------ RECORDS SHOWN

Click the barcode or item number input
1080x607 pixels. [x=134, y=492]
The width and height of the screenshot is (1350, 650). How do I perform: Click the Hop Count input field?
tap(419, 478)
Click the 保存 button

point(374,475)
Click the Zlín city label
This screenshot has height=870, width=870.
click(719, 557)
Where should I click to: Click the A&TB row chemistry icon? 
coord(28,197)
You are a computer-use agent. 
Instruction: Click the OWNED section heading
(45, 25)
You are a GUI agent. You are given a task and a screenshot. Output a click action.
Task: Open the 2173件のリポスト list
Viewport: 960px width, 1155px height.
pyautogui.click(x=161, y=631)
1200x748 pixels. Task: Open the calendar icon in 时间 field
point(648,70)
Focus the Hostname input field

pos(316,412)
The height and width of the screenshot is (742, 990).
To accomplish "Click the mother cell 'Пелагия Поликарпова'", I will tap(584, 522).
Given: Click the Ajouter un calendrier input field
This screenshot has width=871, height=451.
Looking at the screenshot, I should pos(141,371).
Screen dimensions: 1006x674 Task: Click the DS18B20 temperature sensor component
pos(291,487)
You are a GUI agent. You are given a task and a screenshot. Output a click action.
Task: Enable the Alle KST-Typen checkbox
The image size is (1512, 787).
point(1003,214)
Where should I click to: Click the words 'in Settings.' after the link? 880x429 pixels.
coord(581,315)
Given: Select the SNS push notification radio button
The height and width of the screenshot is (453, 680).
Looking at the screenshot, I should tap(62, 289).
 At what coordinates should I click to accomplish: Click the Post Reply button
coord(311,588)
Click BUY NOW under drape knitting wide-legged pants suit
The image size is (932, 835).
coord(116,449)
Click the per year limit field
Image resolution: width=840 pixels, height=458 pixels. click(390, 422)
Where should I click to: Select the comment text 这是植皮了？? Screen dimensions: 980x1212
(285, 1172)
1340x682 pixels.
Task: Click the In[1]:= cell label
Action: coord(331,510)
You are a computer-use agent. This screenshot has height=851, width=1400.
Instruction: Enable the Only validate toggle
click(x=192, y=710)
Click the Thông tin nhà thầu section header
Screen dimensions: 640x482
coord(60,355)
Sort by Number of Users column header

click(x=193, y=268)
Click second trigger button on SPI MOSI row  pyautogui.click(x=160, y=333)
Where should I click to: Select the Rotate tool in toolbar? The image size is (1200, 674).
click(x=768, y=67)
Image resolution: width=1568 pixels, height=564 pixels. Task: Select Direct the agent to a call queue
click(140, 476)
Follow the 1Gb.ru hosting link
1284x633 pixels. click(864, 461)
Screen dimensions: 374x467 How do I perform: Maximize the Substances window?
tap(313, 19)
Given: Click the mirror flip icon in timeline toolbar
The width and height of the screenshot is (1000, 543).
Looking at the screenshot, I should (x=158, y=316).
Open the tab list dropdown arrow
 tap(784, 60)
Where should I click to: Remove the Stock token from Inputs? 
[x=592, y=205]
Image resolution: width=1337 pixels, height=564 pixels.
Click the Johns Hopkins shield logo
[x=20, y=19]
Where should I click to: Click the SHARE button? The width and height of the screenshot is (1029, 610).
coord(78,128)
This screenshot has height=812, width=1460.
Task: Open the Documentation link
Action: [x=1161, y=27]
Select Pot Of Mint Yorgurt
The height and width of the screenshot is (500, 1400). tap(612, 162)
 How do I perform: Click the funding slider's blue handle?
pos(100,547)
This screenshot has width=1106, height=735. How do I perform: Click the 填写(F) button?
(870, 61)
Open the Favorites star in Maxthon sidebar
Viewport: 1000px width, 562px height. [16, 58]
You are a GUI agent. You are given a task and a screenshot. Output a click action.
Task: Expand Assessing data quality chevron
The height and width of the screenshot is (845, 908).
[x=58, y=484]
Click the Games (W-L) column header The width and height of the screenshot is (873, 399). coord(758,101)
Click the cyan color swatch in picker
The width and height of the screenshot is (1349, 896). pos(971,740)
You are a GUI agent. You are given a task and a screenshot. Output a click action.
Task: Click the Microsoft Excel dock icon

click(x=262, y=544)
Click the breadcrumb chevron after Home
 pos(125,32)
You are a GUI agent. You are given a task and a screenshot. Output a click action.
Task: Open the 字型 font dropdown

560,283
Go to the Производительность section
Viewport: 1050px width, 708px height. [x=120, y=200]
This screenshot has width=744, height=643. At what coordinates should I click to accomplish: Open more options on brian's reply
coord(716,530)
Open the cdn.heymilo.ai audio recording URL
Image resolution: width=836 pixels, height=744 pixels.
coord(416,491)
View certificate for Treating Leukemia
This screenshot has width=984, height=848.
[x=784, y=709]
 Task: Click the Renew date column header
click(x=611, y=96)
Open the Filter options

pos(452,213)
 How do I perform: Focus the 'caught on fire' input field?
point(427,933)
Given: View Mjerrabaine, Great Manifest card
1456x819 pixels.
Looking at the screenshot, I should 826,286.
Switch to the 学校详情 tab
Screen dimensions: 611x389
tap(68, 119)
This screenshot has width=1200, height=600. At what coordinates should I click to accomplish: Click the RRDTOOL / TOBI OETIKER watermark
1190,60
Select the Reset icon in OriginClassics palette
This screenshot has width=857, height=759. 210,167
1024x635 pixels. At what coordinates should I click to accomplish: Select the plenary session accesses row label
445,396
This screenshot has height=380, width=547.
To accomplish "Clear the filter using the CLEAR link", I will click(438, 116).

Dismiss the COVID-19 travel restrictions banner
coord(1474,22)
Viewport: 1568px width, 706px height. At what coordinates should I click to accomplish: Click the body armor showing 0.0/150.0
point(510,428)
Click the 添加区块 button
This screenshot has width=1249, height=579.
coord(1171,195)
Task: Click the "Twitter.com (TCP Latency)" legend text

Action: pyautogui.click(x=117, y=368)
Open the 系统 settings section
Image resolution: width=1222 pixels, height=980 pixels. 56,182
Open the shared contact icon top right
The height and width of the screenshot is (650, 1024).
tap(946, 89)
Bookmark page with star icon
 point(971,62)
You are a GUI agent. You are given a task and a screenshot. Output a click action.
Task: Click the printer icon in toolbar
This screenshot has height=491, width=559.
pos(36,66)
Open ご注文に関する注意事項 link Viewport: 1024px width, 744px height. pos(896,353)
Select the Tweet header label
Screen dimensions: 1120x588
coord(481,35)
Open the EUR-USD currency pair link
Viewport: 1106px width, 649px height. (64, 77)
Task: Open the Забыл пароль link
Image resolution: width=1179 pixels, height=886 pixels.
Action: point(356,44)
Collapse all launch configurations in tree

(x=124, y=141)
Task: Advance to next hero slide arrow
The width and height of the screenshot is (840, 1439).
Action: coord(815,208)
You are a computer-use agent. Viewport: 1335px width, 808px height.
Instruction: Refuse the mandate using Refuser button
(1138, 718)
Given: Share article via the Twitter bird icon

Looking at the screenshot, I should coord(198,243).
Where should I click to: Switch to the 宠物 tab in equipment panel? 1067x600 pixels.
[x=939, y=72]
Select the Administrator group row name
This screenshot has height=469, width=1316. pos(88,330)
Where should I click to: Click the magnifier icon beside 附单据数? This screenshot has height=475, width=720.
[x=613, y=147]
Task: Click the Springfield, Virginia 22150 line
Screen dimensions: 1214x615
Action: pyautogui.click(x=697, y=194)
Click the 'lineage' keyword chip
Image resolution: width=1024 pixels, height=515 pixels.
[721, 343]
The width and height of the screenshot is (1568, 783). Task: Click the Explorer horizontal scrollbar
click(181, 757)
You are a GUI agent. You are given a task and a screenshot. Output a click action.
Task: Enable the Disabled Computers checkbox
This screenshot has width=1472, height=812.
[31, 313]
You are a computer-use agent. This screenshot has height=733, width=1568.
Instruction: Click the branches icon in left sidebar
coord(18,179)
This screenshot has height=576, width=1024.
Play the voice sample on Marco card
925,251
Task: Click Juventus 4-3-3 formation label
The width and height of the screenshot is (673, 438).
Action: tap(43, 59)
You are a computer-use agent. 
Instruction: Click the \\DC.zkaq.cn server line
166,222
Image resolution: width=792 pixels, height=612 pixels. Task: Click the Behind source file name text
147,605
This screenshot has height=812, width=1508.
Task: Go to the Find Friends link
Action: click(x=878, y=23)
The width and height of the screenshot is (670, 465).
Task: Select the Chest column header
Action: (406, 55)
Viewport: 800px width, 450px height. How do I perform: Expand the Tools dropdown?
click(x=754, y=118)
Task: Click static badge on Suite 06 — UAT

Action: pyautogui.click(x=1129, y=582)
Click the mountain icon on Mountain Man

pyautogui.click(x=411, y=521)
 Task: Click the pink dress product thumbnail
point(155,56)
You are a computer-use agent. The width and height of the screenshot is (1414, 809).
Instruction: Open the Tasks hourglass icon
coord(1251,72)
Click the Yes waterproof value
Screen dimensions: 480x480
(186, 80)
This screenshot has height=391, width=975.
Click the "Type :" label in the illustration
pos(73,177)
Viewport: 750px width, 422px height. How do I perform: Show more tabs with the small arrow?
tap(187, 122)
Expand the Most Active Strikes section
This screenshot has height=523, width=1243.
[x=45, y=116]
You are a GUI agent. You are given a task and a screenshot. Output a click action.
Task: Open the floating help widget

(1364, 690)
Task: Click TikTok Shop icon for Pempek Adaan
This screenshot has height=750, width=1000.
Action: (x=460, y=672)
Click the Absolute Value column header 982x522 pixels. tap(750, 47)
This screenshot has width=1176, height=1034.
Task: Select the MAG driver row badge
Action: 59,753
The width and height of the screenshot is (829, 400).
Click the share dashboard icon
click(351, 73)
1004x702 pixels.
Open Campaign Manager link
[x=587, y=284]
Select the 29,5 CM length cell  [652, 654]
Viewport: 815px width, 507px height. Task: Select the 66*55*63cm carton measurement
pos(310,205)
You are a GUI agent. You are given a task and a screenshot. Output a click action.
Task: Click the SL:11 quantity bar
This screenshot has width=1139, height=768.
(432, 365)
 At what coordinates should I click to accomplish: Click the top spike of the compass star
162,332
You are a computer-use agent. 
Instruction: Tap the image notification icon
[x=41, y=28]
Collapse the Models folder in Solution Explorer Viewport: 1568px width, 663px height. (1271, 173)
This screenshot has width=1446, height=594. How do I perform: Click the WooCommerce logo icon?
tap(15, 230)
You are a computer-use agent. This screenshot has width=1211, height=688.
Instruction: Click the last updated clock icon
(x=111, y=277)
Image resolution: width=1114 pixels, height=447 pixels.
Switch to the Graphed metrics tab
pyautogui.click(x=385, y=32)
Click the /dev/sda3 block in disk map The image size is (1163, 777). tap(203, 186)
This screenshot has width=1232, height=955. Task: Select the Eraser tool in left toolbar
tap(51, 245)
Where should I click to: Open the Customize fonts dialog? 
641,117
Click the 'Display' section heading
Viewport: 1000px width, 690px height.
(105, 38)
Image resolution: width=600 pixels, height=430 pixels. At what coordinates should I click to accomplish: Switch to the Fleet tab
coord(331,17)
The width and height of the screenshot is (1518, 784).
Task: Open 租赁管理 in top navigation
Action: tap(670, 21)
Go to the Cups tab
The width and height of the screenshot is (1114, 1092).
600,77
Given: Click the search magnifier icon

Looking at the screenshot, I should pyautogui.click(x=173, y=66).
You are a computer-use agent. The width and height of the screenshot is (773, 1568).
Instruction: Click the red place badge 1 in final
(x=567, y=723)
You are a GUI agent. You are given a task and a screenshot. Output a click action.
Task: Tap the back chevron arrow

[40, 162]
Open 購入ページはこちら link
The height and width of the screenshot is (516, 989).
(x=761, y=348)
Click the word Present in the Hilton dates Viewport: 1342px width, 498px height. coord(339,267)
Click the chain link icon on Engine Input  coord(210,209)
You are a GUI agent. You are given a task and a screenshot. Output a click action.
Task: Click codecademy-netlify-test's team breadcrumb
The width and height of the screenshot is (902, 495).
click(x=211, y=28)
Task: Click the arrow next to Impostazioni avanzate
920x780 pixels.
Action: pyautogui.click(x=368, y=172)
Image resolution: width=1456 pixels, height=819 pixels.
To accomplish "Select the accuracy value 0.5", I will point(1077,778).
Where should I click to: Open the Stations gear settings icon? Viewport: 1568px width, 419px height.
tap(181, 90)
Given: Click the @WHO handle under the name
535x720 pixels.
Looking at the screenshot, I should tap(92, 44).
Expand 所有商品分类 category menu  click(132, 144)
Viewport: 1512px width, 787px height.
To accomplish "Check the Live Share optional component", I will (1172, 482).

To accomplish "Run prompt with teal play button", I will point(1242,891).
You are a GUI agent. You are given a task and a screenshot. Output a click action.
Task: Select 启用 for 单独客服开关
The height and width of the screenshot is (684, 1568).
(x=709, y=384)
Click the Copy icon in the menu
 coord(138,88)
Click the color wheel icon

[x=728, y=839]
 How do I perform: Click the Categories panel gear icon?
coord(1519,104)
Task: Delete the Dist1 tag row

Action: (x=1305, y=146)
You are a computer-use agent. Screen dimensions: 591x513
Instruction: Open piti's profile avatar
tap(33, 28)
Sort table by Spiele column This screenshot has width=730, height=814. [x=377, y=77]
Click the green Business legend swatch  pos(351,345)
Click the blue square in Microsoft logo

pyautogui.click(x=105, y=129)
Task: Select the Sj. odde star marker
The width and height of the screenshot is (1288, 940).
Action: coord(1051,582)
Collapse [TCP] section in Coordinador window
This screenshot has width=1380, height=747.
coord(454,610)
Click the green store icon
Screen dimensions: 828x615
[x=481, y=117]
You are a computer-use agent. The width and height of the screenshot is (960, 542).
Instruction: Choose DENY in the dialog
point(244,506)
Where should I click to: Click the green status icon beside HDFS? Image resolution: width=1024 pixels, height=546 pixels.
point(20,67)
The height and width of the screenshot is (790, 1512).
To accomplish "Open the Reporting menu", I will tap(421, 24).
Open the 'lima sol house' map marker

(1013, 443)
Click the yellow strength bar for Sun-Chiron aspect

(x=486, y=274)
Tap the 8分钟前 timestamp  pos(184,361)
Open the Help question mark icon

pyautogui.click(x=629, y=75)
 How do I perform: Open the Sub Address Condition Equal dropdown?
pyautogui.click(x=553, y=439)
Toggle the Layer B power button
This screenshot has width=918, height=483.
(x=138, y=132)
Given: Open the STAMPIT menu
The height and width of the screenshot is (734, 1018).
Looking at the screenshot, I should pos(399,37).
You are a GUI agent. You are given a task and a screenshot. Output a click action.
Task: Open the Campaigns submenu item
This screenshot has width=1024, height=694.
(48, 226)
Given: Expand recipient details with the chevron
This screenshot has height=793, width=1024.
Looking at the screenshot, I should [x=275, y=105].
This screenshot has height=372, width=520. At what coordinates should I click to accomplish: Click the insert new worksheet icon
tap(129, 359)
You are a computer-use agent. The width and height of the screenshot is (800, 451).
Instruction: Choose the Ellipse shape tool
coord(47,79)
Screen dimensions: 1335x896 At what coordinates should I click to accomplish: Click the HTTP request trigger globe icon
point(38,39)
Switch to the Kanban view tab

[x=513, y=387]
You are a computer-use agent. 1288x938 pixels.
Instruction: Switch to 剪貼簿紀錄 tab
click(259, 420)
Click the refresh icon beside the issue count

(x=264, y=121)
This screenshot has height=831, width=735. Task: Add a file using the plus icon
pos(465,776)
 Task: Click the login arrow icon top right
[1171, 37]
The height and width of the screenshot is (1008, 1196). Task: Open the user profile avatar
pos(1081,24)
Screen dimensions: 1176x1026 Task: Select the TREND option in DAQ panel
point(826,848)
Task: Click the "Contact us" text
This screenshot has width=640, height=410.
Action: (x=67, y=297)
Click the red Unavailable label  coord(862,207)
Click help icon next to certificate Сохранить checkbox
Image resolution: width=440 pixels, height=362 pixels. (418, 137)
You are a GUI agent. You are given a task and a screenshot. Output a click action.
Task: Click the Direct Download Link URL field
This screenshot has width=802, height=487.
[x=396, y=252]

------------

_EXERCISE GOAL_
Which lines above run from the one containing "is (1414, 809)." to the one containing "Expand the Most Active Strikes section"? Give them again exactly, both ends included.

_OUTPUT BELOW_
You are a computer-use agent. The width and height of the screenshot is (1414, 809).
Instruction: Open the Tasks hourglass icon
coord(1251,72)
Click the Yes waterproof value
Screen dimensions: 480x480
(186, 80)
This screenshot has height=391, width=975.
Click the "Type :" label in the illustration
pos(73,177)
Viewport: 750px width, 422px height. How do I perform: Show more tabs with the small arrow?
tap(187, 122)
Expand the Most Active Strikes section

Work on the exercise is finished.